Using an Algorithm
This page provides information on how to use a TigerGraph Graph Data Science (GDS) Library algorithm.
All GDS algorithms can be found at tigergraph/gsql-graph-algorithms
on GitHub in the algorithms
folder.
The algorithms are divided into several categories.
Each algorithm has its own folder, where you can find the implementation of the algorithm, any user-defined functions required to install the algorithm, or different versions of the algorithm if they exist.
GDS Library algorithms are implemented in GSQL as GSQL queries.
Therefore, the process to run an algorithm query is the same as the process to run any other query.
The names of GDS algorithm queries as provided by the library begin with the prefix tg_
only to distinguish them from a user-written query.
However, since the library is open-source, you can change the name of the queries to any name of your choosing.
Check for data or schema constraints
Most algorithm queries in the GDS Library are schema-free, meaning that you are able to run the query on any schema. However, some algorithms have certain schema or data constraints by nature. Make sure to read the documentation for the algorithm to determine the following:
-
Does the algorithm require edges to be directed/undirected?
-
Does the algorithm require edges to be weighted/unweighted?
-
Does the algorithm require any vertex type to have an attribute of a certain data type?
-
Does the algorithm require your data to have been processed in a certain way before it runs?

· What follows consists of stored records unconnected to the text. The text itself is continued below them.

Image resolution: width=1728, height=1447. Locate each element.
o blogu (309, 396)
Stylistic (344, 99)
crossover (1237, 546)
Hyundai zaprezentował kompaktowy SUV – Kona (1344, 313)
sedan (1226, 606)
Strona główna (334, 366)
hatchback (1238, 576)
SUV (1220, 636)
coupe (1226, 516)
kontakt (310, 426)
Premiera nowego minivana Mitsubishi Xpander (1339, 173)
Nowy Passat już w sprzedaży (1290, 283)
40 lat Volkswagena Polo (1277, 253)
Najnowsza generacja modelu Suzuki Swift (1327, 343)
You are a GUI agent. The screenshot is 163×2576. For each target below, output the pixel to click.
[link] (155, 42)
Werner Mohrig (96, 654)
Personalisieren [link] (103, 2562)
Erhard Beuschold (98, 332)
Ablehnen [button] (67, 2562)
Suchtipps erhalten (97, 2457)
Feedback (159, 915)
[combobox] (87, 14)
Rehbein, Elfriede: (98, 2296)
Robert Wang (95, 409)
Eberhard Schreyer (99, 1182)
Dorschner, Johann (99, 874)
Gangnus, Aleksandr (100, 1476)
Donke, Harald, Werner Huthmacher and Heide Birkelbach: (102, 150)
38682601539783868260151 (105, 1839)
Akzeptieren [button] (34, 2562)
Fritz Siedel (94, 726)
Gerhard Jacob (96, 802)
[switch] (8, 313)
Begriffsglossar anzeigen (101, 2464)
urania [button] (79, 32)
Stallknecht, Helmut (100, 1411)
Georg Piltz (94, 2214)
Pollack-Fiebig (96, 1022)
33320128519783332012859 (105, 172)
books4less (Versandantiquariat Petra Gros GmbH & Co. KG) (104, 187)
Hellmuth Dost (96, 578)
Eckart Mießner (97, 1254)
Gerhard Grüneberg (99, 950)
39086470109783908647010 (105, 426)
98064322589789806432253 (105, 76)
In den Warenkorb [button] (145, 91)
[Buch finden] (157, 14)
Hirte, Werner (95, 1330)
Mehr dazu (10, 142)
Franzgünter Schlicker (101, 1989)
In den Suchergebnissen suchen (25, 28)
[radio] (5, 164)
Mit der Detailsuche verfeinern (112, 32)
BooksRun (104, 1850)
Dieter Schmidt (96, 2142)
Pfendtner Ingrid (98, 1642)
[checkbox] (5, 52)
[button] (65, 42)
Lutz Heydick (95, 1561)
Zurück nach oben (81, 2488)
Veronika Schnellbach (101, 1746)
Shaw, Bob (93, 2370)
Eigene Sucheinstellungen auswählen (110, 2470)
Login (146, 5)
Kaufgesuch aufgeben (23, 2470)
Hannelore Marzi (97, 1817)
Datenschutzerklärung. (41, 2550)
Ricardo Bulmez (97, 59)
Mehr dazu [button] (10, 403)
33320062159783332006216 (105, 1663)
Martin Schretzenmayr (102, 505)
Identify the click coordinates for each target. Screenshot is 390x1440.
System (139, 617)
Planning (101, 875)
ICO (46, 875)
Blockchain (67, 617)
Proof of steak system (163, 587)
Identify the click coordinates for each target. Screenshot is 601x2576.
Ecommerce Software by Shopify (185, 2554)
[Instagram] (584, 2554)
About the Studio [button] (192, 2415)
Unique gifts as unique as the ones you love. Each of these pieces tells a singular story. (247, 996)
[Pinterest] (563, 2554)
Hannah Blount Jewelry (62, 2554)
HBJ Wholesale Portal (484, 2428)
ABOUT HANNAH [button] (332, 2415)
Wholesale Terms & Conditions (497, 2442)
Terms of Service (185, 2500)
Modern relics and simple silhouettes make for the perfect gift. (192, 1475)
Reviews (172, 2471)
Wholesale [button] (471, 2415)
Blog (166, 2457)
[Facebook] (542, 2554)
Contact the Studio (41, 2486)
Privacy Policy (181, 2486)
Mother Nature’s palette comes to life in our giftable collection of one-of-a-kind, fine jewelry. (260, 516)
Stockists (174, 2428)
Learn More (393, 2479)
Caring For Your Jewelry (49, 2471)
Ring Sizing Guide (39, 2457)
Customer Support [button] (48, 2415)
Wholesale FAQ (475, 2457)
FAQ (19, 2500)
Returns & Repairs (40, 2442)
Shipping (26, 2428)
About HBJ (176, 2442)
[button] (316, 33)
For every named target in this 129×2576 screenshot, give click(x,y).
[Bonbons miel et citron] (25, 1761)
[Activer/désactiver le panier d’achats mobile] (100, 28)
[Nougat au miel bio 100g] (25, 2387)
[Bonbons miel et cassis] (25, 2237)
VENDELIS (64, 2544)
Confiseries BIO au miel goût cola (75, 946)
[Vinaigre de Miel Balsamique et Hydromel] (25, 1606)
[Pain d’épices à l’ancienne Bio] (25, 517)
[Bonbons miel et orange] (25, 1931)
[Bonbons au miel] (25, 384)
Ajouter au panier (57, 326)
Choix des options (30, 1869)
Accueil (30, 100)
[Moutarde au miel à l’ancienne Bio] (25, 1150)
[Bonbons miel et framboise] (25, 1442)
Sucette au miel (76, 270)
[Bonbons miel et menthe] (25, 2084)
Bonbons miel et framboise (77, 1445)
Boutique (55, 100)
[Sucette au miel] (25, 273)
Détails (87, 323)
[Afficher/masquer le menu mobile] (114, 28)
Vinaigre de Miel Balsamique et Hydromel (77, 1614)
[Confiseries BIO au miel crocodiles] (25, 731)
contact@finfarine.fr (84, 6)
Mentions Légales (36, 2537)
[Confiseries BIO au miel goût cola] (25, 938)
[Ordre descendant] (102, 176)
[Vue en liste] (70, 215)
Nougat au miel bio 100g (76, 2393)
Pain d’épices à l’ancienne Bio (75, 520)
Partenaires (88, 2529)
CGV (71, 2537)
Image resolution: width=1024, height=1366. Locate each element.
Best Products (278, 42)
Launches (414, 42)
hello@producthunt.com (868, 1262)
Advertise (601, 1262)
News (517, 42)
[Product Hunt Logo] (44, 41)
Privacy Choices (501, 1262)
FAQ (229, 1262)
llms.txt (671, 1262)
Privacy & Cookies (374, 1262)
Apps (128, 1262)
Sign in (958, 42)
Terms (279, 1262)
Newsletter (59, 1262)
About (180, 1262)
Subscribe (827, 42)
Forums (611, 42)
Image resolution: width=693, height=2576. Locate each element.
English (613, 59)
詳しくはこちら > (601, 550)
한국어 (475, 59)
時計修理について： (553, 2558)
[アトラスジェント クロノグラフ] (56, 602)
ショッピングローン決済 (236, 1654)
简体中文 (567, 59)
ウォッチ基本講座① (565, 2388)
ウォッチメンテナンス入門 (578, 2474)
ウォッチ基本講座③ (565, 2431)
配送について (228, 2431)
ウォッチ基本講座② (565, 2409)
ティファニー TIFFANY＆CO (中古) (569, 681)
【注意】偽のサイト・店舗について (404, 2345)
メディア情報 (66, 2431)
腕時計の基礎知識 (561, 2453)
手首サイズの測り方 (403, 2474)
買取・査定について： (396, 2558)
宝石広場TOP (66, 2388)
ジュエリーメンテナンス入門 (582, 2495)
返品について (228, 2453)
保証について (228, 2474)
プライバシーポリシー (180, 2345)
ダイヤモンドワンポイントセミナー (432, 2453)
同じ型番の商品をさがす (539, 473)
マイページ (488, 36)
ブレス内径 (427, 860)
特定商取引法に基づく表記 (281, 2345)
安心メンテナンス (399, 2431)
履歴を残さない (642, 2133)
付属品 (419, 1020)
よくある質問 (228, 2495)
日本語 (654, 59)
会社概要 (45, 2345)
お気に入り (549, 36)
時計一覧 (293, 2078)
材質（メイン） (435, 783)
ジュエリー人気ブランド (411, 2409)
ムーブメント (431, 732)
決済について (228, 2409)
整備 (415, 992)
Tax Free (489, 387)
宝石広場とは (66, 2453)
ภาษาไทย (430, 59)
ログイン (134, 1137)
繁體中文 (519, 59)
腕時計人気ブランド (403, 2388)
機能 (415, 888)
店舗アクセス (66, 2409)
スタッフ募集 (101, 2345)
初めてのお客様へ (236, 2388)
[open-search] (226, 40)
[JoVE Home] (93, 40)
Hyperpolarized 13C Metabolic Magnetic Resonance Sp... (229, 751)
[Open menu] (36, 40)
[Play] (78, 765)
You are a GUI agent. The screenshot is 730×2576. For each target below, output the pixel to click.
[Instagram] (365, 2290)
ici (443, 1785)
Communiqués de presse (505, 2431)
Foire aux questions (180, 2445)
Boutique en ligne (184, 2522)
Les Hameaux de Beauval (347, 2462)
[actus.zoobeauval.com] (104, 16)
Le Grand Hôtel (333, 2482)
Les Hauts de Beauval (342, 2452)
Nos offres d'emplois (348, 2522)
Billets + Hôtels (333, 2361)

For example, k-Nearest Neighbors runs on graphs with either directed or undirected edges, but the edges must have a weight attribute.
Another example is the Fast Random Projection algorithm, which expects the vertex type to have an attribute of type LIST<DOUBLE>
if you want to store the embedding results to your graph data.
Create query
If the algorithm you wish to use is not yet installed in your TigerGraph instance, you need to create and install it.
You can create the query in the following ways:
-
Locate the query in the GDS Library GitHub repository. It is a
.gsql
file named after the query. -
Copy the entire content of the query file, which is the command to create the query, and paste it into a file on the machine running TigerGraph.
-
Log in to the GSQL shell as a user with query writing privileges for the graph on which you want to create the query.
-
Run
@<filepath>
from the GSQL shell, and replace<filepath>
with the absolute path to the file where you copied the query. For example, if your filepath is/home/tigergraph/query/pagerank.gsql
, run@/home/tigergraph/query/pagerank.gsql
from the GSQL shell.
Saving a query in GraphStudio does not create the query in GSQL. |
-
Locate the query in the GDS Library GitHub repository. It is a
.gsql
file named after the query. -
Copy the entire content of the query file. This is the command to create the query.
-
Log in to GraphStudio as a user with query writing privileges for the graph on which you want to create the query.
-
Click Global View in the top-left corner and choose the graph to use.
-
Click Write Queries on the left side navigation. Click + to add a new query and enter the query name. This name must be the same as the name in the
CREATE QUERY
command -
Paste the
CREATE QUERY
command into the query and save the query.
Install query
Installing a query allows the algorithm query to access all features offered by the GSQL Query language. It also increases the performance of the query.
To install a query, run INSTALL QUERY <query_name>
in the GSQL shell.
Alternatively, you can click Install on the Write Query page of GraphStudio.
Install query in distributed mode
If you are running the query on a TigerGraph cluster, you may consider installing the query in distributed mode.
In general, distributed mode is likely to improve the performance of a query if the query meets the following conditions:
-
The query starts at a very large set of starting point vertices.
-
The query performs many hops.
For example, algorithms that compute a value for every vertex or one value for the entire graph should use distributed mode. This includes PageRank, Centrality, and Connected Component algorithms.
To install a query in distributed mode in the GSQL shell, run command INSTALL QUERY <query_name> -DISTRIBUTED
.
To install a query in distributed mode from GraphStudio, change the CREATE QUERY
at the beginning of the command to CREATE DISTRIBUTED QUERY
, and then click Install.
Run query
Once the query has been installed, you can run the query on your graph data. Installing a query also creates a REST endpoint you can use to call the query.
Most of the algorithm queries provide multiple output formats. You usually have the option to output one or more of the following:
-
JSON output to console
-
CSV output to a file
-
Results written to an attribute of vertices or edges